**Brief**
All lines with the word "will" must be pulled from the entries below.

(Stored data begins)

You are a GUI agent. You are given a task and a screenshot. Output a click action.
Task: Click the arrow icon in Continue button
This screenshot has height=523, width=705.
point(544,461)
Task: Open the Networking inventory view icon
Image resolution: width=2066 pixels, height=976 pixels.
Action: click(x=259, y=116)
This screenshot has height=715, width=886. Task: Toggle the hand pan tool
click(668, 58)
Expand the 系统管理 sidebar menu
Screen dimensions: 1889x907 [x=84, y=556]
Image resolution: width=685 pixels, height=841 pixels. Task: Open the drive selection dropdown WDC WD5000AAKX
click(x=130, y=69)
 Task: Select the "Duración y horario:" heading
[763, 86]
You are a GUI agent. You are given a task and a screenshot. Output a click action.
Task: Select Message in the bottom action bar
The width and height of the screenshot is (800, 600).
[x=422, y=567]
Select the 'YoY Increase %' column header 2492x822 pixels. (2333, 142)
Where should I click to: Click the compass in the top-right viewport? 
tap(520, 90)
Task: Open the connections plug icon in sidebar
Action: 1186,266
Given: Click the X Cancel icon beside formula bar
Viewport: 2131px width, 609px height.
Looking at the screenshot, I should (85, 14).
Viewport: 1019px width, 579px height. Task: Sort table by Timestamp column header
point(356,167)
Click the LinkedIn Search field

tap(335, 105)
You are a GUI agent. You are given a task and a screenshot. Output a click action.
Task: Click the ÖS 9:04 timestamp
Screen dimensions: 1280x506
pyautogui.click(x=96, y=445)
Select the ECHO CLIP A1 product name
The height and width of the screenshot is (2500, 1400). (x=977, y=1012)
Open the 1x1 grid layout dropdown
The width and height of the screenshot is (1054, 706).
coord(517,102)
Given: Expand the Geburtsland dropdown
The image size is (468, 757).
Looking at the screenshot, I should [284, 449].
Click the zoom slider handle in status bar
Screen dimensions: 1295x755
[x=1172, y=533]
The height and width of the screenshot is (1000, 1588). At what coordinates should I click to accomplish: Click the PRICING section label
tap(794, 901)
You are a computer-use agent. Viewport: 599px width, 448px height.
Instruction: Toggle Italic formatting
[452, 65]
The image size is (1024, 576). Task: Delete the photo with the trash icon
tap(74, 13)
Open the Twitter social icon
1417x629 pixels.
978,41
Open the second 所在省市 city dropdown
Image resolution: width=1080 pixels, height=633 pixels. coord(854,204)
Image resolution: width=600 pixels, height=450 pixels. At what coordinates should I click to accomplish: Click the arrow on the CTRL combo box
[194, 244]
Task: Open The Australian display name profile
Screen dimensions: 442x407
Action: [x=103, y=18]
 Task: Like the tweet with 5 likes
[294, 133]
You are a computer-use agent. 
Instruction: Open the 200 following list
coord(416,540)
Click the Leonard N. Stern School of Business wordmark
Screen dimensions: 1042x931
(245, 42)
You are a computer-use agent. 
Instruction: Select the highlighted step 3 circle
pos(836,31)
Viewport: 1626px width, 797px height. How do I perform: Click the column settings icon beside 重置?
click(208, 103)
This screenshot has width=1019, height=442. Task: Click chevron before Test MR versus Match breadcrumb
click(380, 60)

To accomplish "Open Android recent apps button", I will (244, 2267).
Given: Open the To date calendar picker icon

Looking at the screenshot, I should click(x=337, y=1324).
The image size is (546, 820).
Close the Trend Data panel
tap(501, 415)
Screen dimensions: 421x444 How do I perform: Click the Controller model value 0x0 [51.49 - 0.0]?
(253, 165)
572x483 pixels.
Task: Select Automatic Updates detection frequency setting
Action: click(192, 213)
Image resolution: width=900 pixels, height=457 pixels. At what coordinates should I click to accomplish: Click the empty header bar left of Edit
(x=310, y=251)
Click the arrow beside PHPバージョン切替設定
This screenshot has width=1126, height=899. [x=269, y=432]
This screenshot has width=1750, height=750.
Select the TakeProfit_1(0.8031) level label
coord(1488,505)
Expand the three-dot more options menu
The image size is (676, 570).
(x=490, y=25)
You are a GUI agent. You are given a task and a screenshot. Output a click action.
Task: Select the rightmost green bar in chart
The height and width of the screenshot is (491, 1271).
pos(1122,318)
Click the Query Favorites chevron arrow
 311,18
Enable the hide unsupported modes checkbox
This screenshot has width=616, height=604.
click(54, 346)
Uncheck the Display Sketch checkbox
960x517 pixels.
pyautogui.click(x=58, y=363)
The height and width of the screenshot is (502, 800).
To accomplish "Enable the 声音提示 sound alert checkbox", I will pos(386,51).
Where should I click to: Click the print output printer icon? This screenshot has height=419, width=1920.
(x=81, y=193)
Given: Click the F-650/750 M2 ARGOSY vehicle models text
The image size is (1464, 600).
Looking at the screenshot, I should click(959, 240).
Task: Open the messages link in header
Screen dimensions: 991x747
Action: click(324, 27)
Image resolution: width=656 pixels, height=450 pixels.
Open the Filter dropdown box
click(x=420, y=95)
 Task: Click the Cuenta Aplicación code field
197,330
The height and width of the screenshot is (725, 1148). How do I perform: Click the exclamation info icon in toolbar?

(Stored data ends)

**Expected answer**
To accomplish "Open Android recent apps button", I will (244, 2267).
To accomplish "Enable the 声音提示 sound alert checkbox", I will pos(386,51).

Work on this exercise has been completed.